Items -
--*--
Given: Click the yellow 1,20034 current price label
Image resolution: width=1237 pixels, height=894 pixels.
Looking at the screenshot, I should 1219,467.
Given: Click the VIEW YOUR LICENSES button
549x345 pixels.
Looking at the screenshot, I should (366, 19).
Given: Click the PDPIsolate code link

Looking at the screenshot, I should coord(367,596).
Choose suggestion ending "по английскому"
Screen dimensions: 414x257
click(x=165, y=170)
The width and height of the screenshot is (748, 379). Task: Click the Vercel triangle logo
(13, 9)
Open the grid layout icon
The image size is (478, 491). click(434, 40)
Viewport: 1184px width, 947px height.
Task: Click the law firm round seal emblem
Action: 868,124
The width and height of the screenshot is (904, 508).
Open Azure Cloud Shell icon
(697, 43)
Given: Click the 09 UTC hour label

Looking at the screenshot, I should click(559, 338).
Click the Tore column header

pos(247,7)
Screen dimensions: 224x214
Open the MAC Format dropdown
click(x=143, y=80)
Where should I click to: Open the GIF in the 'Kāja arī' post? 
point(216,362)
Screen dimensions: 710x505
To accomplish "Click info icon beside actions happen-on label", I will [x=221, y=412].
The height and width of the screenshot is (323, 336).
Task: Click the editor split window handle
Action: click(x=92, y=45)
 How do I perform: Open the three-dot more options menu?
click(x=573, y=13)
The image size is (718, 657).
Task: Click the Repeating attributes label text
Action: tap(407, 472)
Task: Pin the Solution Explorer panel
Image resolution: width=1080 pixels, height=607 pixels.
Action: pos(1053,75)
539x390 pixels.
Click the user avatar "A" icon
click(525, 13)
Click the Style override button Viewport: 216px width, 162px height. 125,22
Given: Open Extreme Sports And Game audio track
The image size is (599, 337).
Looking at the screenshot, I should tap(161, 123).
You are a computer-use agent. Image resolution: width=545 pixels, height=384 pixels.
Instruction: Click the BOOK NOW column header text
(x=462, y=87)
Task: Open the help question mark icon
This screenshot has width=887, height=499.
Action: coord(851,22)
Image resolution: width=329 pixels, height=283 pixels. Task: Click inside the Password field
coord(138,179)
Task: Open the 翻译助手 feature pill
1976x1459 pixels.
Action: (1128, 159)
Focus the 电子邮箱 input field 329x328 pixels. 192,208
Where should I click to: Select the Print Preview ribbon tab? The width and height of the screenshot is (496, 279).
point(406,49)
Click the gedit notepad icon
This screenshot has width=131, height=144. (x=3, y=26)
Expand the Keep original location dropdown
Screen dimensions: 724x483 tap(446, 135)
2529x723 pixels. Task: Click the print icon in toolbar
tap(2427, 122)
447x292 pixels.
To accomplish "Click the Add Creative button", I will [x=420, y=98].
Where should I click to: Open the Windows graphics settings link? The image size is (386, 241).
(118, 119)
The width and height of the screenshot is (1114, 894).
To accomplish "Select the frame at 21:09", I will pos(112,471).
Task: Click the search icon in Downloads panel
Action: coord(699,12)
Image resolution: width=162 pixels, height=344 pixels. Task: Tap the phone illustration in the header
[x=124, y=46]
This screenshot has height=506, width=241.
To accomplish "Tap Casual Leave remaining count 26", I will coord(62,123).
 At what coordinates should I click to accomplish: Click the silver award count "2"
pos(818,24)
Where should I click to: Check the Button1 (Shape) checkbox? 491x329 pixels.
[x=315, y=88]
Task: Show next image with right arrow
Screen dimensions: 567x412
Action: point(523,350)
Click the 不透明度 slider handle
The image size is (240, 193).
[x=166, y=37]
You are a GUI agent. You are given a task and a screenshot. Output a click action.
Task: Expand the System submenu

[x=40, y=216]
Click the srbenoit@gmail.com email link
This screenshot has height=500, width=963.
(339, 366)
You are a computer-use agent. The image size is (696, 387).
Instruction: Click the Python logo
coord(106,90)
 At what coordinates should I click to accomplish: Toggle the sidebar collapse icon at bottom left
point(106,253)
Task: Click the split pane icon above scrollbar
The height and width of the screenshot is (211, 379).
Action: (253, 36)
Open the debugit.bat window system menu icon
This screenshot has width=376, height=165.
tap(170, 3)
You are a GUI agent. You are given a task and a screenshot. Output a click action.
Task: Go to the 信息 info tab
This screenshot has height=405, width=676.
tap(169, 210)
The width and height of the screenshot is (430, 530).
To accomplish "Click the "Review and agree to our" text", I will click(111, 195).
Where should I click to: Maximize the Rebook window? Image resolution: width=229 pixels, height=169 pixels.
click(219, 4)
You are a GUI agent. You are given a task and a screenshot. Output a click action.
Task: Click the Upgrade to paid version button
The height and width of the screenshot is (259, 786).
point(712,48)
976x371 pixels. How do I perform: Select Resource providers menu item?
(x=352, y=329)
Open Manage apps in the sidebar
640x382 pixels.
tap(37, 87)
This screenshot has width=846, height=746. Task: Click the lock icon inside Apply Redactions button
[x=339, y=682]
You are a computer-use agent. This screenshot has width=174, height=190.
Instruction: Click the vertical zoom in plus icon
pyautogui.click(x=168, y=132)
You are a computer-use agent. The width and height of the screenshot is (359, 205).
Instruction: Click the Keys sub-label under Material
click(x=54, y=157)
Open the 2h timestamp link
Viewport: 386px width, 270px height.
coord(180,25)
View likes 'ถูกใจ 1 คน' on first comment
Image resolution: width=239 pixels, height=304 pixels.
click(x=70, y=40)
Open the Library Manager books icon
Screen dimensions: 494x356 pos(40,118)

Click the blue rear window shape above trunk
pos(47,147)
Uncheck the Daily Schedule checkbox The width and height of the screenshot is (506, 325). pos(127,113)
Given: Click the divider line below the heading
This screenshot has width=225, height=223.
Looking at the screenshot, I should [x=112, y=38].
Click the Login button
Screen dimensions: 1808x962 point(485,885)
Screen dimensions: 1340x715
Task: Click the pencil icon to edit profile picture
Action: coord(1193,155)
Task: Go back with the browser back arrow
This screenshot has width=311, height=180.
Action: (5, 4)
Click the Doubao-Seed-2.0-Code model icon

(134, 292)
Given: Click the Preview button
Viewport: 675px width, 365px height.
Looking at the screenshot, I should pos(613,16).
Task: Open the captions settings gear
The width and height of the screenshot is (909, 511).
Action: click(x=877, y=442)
--*--
Objective -
Scale the part that opens with the line containing "You are a computer-use agent. Image" and closes with the line containing "coord(138,179)", both lines included. Write out every line of those rows again, requests as well, with each coordinate in the answers multiplied by 0.4 and rounded to a whole number, halves rounding up.

Answer to this exercise -
You are a computer-use agent. Image resolution: width=545 pixels, height=384 pixels.
Instruction: Click the BOOK NOW column header text
(x=185, y=35)
Task: Open the help question mark icon
This screenshot has width=887, height=499.
Action: coord(340,9)
Image resolution: width=329 pixels, height=283 pixels. Task: Click inside the Password field
coord(55,72)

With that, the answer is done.